Dataset entries:
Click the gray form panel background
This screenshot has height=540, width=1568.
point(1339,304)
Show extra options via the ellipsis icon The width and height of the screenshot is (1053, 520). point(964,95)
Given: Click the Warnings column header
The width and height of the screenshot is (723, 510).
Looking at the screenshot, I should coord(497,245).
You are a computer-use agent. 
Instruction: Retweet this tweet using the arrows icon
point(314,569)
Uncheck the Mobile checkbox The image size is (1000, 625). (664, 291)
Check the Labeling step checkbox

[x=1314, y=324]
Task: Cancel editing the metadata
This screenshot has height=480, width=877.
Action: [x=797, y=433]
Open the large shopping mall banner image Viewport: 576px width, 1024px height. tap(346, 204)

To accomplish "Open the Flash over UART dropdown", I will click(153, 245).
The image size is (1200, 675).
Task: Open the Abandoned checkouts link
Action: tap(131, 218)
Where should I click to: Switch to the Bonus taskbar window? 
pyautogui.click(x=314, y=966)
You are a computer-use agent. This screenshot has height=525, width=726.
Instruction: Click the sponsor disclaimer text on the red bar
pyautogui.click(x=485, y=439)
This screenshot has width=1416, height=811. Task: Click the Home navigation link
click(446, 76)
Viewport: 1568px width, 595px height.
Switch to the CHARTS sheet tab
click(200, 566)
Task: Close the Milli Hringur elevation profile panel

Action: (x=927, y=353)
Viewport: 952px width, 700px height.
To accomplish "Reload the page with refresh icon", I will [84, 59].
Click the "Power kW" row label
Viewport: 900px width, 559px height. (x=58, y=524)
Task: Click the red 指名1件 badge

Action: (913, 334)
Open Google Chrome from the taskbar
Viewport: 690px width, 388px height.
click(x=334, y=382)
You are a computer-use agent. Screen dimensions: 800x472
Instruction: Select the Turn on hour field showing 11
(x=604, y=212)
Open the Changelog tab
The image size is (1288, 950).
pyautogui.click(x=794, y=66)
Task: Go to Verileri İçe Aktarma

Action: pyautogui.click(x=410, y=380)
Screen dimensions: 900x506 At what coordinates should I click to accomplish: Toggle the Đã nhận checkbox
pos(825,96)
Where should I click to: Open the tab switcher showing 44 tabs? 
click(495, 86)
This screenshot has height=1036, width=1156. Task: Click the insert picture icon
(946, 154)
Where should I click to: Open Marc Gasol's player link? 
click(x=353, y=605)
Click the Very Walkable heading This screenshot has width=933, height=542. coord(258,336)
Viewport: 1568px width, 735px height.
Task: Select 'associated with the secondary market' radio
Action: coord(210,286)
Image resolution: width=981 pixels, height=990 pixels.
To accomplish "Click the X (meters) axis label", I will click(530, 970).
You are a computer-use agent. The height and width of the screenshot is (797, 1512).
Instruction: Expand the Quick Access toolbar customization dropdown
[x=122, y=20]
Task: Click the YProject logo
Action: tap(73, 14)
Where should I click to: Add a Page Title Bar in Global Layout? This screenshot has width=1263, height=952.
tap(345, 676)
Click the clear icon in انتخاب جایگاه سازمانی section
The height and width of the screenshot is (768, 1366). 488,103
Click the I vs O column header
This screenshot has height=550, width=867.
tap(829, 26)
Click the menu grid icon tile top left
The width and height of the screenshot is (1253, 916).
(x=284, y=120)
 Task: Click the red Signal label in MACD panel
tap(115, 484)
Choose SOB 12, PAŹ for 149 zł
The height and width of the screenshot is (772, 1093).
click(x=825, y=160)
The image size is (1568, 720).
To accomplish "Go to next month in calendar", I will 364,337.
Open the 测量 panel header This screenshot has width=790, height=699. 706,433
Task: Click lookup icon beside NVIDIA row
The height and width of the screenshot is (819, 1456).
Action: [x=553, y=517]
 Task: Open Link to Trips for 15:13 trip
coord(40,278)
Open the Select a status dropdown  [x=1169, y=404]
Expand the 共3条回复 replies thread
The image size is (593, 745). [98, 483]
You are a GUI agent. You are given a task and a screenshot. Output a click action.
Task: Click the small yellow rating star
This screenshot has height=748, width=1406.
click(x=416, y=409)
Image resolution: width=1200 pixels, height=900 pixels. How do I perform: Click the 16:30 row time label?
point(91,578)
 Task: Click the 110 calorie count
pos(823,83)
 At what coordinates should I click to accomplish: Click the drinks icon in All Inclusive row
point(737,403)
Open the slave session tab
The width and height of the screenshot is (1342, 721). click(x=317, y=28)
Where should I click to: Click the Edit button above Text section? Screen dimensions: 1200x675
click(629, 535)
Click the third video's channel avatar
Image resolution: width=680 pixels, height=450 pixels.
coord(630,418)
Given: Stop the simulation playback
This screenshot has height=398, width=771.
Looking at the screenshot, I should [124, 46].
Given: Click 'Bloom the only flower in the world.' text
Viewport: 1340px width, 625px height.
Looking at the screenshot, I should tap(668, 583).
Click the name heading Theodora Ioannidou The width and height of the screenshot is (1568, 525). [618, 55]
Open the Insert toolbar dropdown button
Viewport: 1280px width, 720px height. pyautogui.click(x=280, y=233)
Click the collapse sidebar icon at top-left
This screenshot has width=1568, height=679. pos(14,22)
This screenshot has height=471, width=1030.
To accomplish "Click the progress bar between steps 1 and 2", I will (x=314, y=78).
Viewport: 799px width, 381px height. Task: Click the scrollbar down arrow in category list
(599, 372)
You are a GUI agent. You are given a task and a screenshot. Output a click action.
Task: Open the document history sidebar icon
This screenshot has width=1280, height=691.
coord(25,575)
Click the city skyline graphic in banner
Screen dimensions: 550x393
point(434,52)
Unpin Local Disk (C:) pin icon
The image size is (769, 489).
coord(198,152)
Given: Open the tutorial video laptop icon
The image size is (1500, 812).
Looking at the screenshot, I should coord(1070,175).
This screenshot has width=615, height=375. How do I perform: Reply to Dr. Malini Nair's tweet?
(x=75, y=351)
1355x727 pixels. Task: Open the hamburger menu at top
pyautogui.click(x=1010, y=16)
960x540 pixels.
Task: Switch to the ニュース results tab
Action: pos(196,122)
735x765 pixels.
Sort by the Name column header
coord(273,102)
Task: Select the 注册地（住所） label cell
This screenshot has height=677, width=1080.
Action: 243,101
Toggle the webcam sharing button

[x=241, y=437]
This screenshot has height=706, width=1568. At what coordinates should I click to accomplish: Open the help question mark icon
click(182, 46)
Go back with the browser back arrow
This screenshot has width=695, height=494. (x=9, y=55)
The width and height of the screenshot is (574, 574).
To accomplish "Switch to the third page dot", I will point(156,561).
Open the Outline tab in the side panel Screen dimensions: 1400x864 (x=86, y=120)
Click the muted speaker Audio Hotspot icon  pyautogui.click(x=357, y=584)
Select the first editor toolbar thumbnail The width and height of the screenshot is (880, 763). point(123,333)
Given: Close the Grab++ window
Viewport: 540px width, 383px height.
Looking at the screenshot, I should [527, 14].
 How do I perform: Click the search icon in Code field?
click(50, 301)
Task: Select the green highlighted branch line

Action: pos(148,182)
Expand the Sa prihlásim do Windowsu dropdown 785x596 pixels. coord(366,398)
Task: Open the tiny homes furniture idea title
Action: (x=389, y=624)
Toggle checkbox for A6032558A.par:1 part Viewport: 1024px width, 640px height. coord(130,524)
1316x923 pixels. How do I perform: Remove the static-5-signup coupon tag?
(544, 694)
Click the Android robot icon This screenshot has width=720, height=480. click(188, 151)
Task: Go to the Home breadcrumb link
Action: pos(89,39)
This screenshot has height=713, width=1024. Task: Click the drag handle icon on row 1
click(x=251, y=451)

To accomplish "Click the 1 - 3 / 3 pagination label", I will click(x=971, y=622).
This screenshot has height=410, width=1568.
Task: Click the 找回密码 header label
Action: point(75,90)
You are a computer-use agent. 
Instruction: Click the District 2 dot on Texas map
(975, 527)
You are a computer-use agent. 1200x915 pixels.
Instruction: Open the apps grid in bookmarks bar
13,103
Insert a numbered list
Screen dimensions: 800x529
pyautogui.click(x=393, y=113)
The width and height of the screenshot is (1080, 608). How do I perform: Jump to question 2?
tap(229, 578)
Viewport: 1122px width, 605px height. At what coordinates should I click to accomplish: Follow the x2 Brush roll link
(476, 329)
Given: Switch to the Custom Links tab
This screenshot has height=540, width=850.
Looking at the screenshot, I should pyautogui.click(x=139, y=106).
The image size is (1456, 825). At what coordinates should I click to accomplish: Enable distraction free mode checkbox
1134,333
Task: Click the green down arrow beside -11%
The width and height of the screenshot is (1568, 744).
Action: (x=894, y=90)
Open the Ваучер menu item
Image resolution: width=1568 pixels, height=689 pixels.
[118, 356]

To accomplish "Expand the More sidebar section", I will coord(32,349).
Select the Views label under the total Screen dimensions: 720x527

#### Task to complete:
Write out verbatim the lines of the entries from the line with "I will coord(32,349)." to the final line, including both.

#### The output:
To accomplish "Expand the More sidebar section", I will coord(32,349).
Select the Views label under the total Screen dimensions: 720x527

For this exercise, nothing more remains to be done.